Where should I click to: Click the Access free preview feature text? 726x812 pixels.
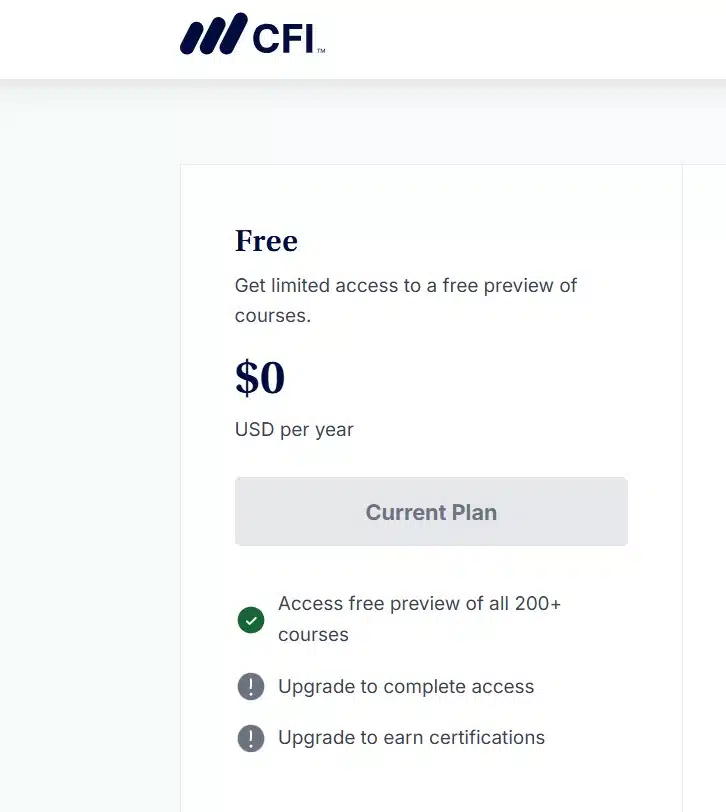pos(419,604)
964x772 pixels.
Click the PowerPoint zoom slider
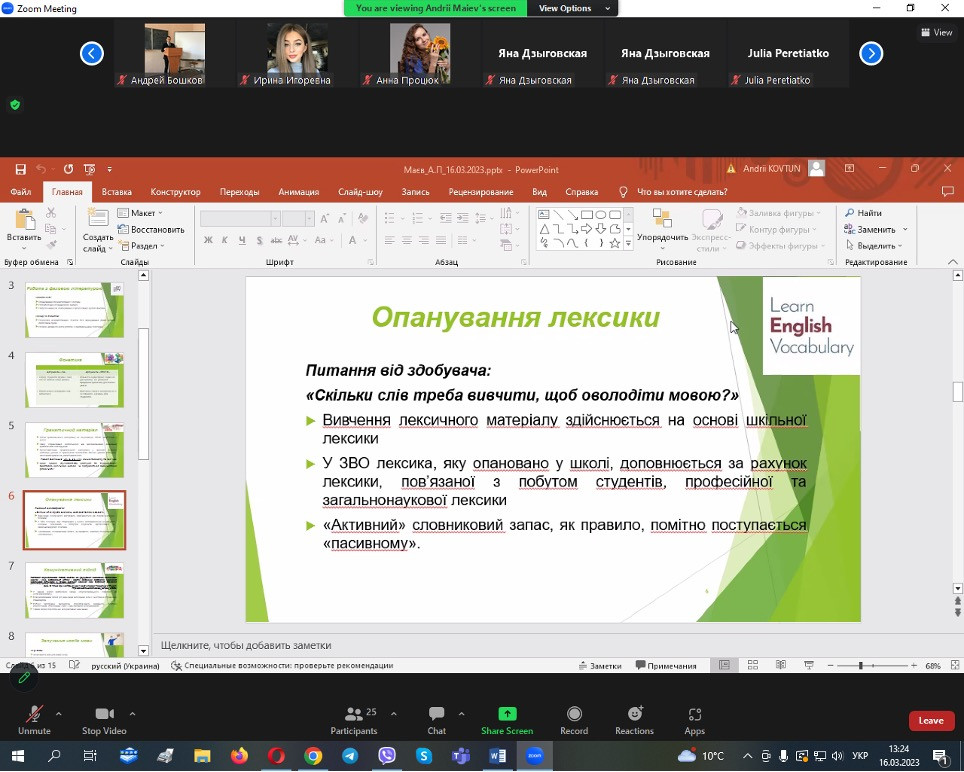pyautogui.click(x=862, y=666)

### [About this task]
Without any pictures, please write out the lines from the one containing "964x772 pixels." through the final line of the data, exactly and inclusive of both ends.

### [Solution to this exercise]
964x772 pixels.
Click the PowerPoint zoom slider
pyautogui.click(x=862, y=666)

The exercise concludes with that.